By Karen Price
At the Nueva Esperanza school in the Hunting Park neighborhood of Philadelphia, instructors noticed a gap.
Their students were learning about the accomplishments of leaders in different fields, but none of them were Latino.
“Especially when you’re dealing with a majority of Latino kids and all they see are white people who do things in these different fields it’s like, well, that’s not right,” said Bill Rhoads, senior vice president for the Esperanza Arts Center. “There’s lots of great work being done by Latinos, so to make them aware of it is pretty important. It inspires them and it makes them understand that they can do this, and that they come from a long line in history of really fantastic individuals who’ve been part of these fields.”

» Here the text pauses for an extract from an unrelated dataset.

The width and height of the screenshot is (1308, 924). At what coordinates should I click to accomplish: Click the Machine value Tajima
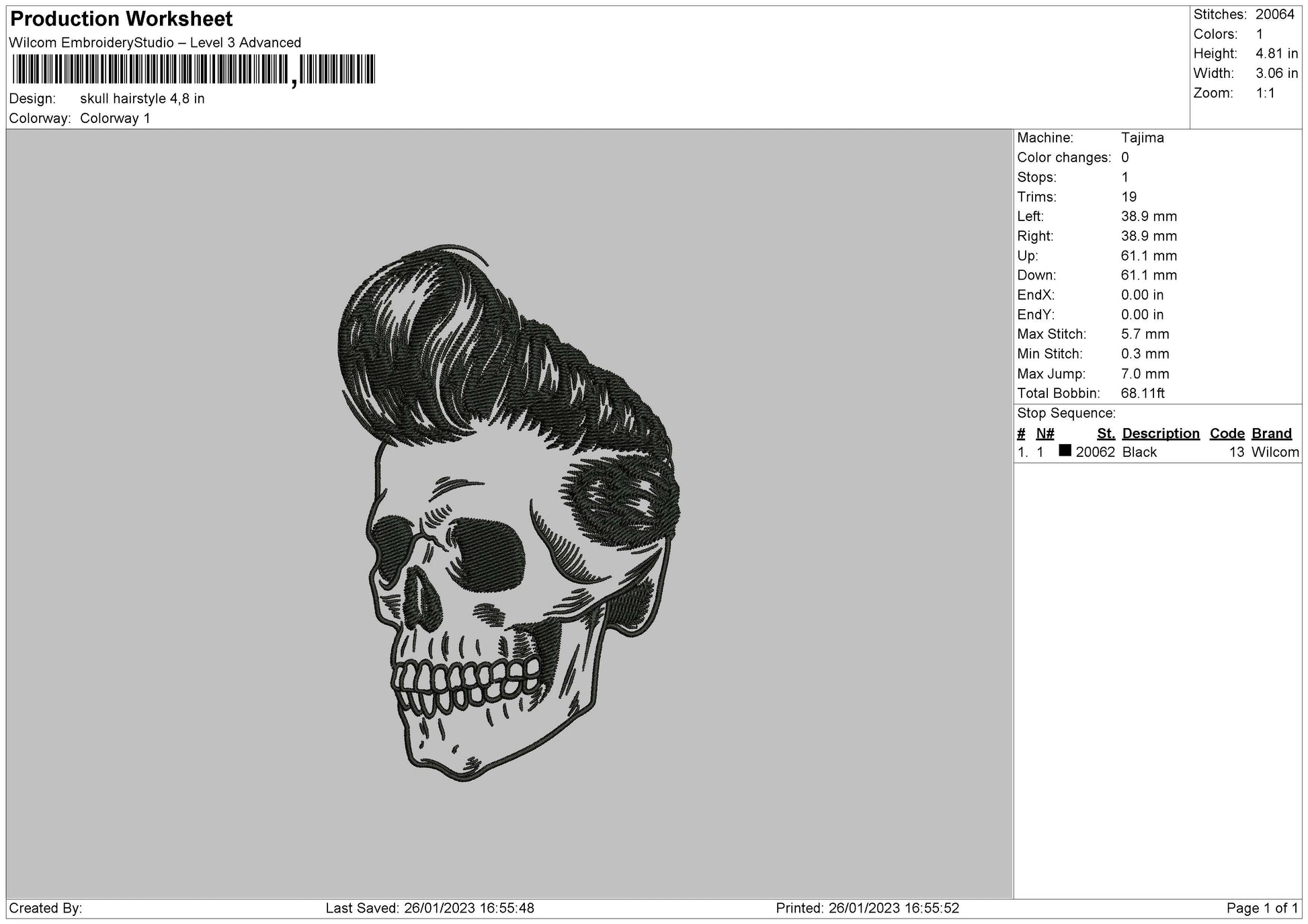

Nueva Esperanza was not the only nonprofit in Pennsylvania to find an absence of diverse examples of success and achievement being taught in schools. Using funding from their PA SHARP – Sustaining the Humanities Through the American Rescue Plan – grants, Nueva Esperanza and two other Pennsylvania organizations are developing educational tools to feature diverse voices and expand students’ ideas of their own potential and futures. This is the first of a two-part series looking at these organizations and their projects.
Esperanza was founded over 30 years ago with a mission to listen to what the community needed then create services to address those needs at the highest level. In addition to running a successful K through 12 charter school and a cyber school, they also operate a two-year college, offer immigration and legal services, run a housing and economic development arm, and are building a medical center that will focus on OB/GYN care.

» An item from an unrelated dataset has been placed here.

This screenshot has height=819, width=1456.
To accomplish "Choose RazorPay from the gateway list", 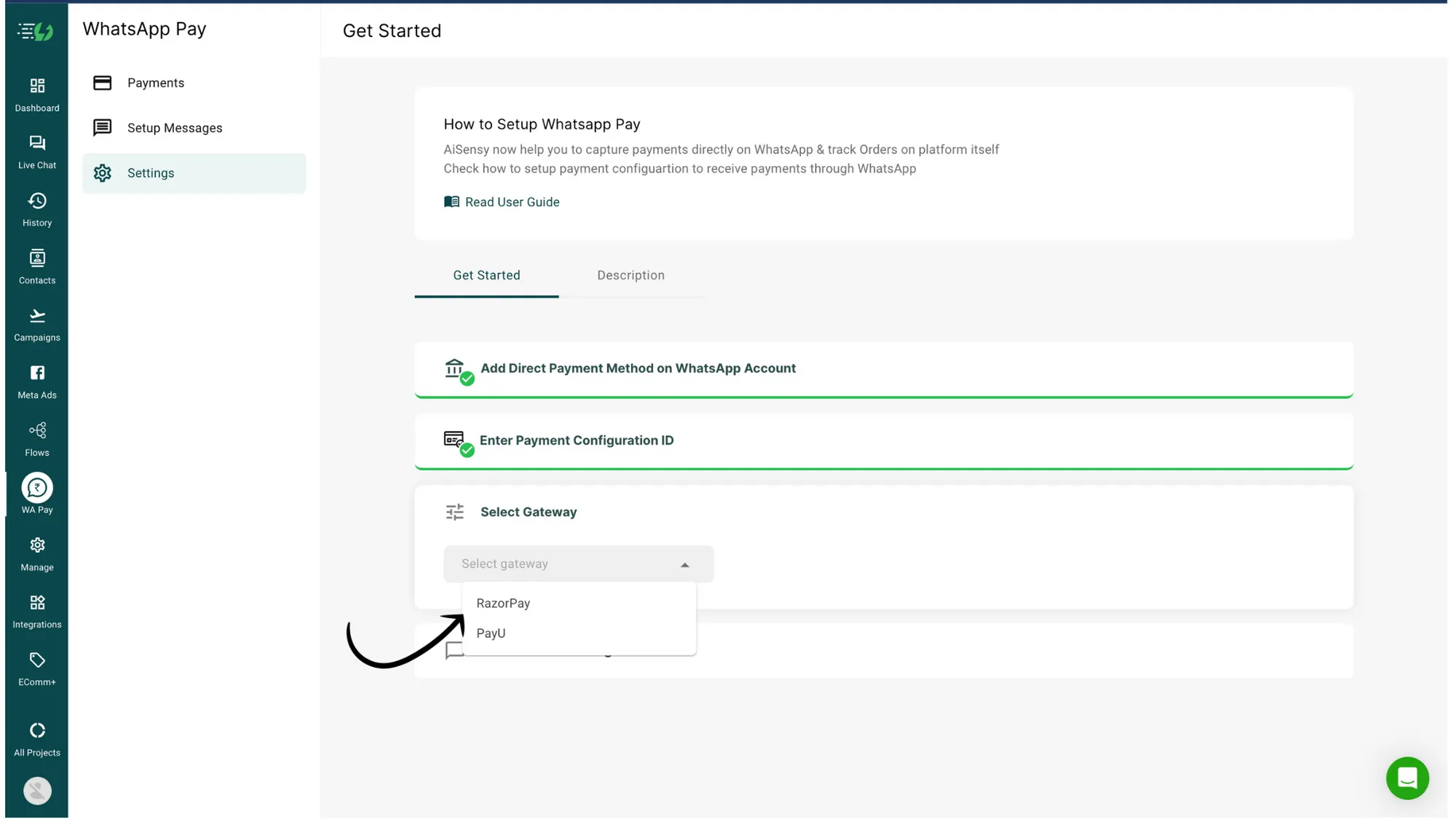I will click(503, 603).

There’s also an arts center that has space for live performances and video production. When the cyber school director brought up the lack of quality materials highlighting Latino leaders, Rhoads saw an opportunity.
“(I told him) we have mechanisms in place to create very high quality video series with study guides that you can then use in your classrooms, and we can do it in collaboration, so the teachers at the cyber school are working with us to develop curriculum and materials” he said. “We started working on LuminArias.”

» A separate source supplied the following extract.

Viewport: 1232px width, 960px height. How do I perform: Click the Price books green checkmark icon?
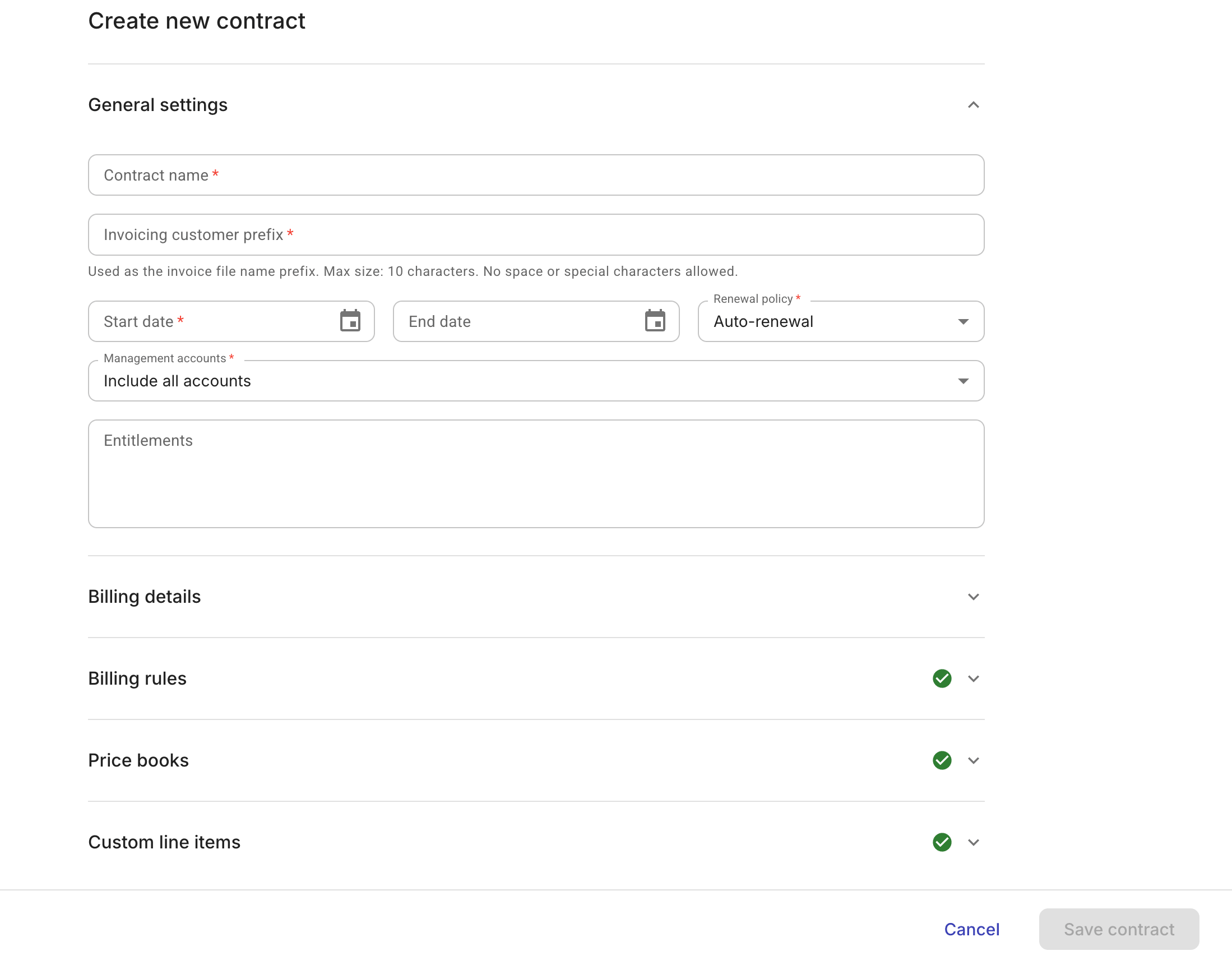coord(942,760)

The first series will feature four prominent Latinos in the arts. It was a natural fit, Rhoads said, because they already had relationships with the individuals through the arts center. They interviewed Angel Corella, artistic director of the Pennsylvania Ballet, Gabriela Sanchez, managing director of Power Street Theatre, Suzzette Ortiz, artistic director of Artístas y Músicos Latinoamericanos, and Lina Gonzalez-Granados, conductor of the Philadelphia Orchestra, on camera, and faculty from the cyber school are now designing a curriculum based on those interviews. From there, they’ll develop digital study guides.
The videos and accompanying materials provide the opportunity for students to learn and have conversations about a rich history that otherwise may remain in the dark. Using these tools of the humanities, students will begin to see themselves in these leaders as well as a path to their own success in a variety of disciplines.
“When we create the study guide one thing that’s really important for the arts leaders is that the guides talk not only about their careers but that they talk about contributions of Latinos historically in their field,” Rhodes said. “So Angel talks about himself but also about the contributions of Latino artists to ballet, which is huge. Lina Gonzalez-Granados talks about Latinos in classical music, especially women from Latin America who are now in those careers and the composers that are also doing amazing work. It’s an opportunity to open doors around not just understanding that person, but understanding Latinos’ contributions in general through that person, through that conversation.”
They’ll begin testing the curriculum in their own schools beginning in January. With additional support moving forward, the goal is to expand the series to the sciences, literature, civil leaders, and other areas and disciplines.
PA SHARP grants are helping nonprofits from across Pennsylvania who are using the tools of the humanities to make positive change in their communities to recover and grow from the challenges of the COVID-19 pandemic. The educational tools that Nueva Esperanza is creating with those funds could serve as a model for the growth of other organizations moving forward.
“This is something we’re hoping to set a tone for,” Rhoads said. “I would love to have people mimic it and say, ‘I see what Esperanza’s doing and I want to do it for local people, too.’ That would be great if that happens. And we often do set the stage for what other BIPOC organizations do in other parts of the country, so we’re very aware of that and want to make sure (the LuminArias series) comes out the way we need it to.”